Commodities & Metals

Copper Gets Roughed Up by Chinese Export Data

Copper bars
Thinkstock
The weekend report that Chinese exports fell by 18.1% in February had a definite impact on equities trading in Asia overnight. Commodities also took their lumps, and the one getting beaten up the most was copper, which fell more than 1.5% to add to its decline of more than 10% so far this year.

Copper prices have been very sensitive to the Chinese construction industry for many years now. During the construction boom in China, copper prices topped out at around $4.50 a pound, 50% higher than Monday’s price of around $3.00 a pound. Now that Chinese officials have predicted GDP growth of 7.5% for this year, expectations for a significant boost in construction have waned.
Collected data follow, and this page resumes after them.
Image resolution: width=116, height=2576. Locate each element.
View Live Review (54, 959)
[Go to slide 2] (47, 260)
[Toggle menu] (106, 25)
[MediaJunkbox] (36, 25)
Part of the reason for the February decline in exports is timing. In 2014, the Lunar New Year holiday had a clear negative impact on manufacturing and exports, compared with 2013 when the holiday came 10 days later and boosted the February numbers. Lower demand from the United States, where unusually cold weather tamped down consumer spending, was likely also a contributing factor to the drop in exports.

Still, for the first two months of the year China’s exports have declined 1.6% compared with the first two months of 2013. That is the worst showing in five years and compares poorly with a 23.6% year-on-year gain in 2013. What happens with March exports will have an enormous impact on how investors view the country’s prospects for the rest of the year.

As for copper, the red metal’s fortunes will follow the Chinese economy, and there is little chance that a price level of $4.50 a pound is around the corner. About the best producers can hope for is a rise to around $3.40 a pound, but even that seems like a stretch. Again, there is a plenty of production, Chinese stockpiles are high and there is little action anywhere else. Copper looks to be in for another tough year.